╭─ LISTED ENTRIES
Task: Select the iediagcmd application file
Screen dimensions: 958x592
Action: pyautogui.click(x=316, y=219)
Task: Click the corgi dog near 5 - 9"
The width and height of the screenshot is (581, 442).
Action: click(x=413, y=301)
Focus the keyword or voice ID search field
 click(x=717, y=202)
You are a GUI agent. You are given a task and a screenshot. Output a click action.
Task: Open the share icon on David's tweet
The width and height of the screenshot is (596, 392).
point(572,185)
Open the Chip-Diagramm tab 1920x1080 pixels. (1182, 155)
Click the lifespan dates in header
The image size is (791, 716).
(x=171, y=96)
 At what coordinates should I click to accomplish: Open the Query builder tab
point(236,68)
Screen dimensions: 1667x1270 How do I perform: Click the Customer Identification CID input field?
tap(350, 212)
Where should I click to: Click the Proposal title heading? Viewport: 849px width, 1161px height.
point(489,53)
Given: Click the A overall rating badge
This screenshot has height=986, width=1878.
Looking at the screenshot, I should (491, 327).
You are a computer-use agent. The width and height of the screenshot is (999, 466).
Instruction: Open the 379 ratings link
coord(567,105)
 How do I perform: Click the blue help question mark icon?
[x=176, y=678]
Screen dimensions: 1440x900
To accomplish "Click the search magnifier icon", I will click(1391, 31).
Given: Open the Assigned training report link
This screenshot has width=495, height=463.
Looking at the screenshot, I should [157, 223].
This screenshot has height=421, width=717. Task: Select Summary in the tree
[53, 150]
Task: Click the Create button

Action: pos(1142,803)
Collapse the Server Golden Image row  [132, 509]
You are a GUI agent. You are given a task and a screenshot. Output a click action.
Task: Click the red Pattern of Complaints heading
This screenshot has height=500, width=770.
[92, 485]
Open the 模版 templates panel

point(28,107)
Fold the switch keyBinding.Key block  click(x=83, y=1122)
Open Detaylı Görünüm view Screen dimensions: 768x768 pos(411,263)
╰─
All of the records need to be transcribed exactly.

SOLVED PROBLEM
Task: Select the iediagcmd application file
Screen dimensions: 958x592
Action: pyautogui.click(x=316, y=219)
Task: Click the corgi dog near 5 - 9"
The width and height of the screenshot is (581, 442).
Action: click(x=413, y=301)
Focus the keyword or voice ID search field
 click(x=717, y=202)
You are a GUI agent. You are given a task and a screenshot. Output a click action.
Task: Open the share icon on David's tweet
The width and height of the screenshot is (596, 392).
point(572,185)
Open the Chip-Diagramm tab 1920x1080 pixels. (1182, 155)
Click the lifespan dates in header
The image size is (791, 716).
(x=171, y=96)
 At what coordinates should I click to accomplish: Open the Query builder tab
point(236,68)
Screen dimensions: 1667x1270 How do I perform: Click the Customer Identification CID input field?
tap(350, 212)
Where should I click to: Click the Proposal title heading? Viewport: 849px width, 1161px height.
point(489,53)
Given: Click the A overall rating badge
This screenshot has height=986, width=1878.
Looking at the screenshot, I should (491, 327).
You are a computer-use agent. The width and height of the screenshot is (999, 466).
Instruction: Open the 379 ratings link
coord(567,105)
 How do I perform: Click the blue help question mark icon?
[x=176, y=678]
Screen dimensions: 1440x900
To accomplish "Click the search magnifier icon", I will click(1391, 31).
Given: Open the Assigned training report link
This screenshot has width=495, height=463.
Looking at the screenshot, I should [157, 223].
This screenshot has height=421, width=717. Task: Select Summary in the tree
[53, 150]
Task: Click the Create button

Action: pos(1142,803)
Collapse the Server Golden Image row  [132, 509]
You are a GUI agent. You are given a task and a screenshot. Output a click action.
Task: Click the red Pattern of Complaints heading
This screenshot has height=500, width=770.
[92, 485]
Open the 模版 templates panel

point(28,107)
Fold the switch keyBinding.Key block  click(x=83, y=1122)
Open Detaylı Görünüm view Screen dimensions: 768x768 pos(411,263)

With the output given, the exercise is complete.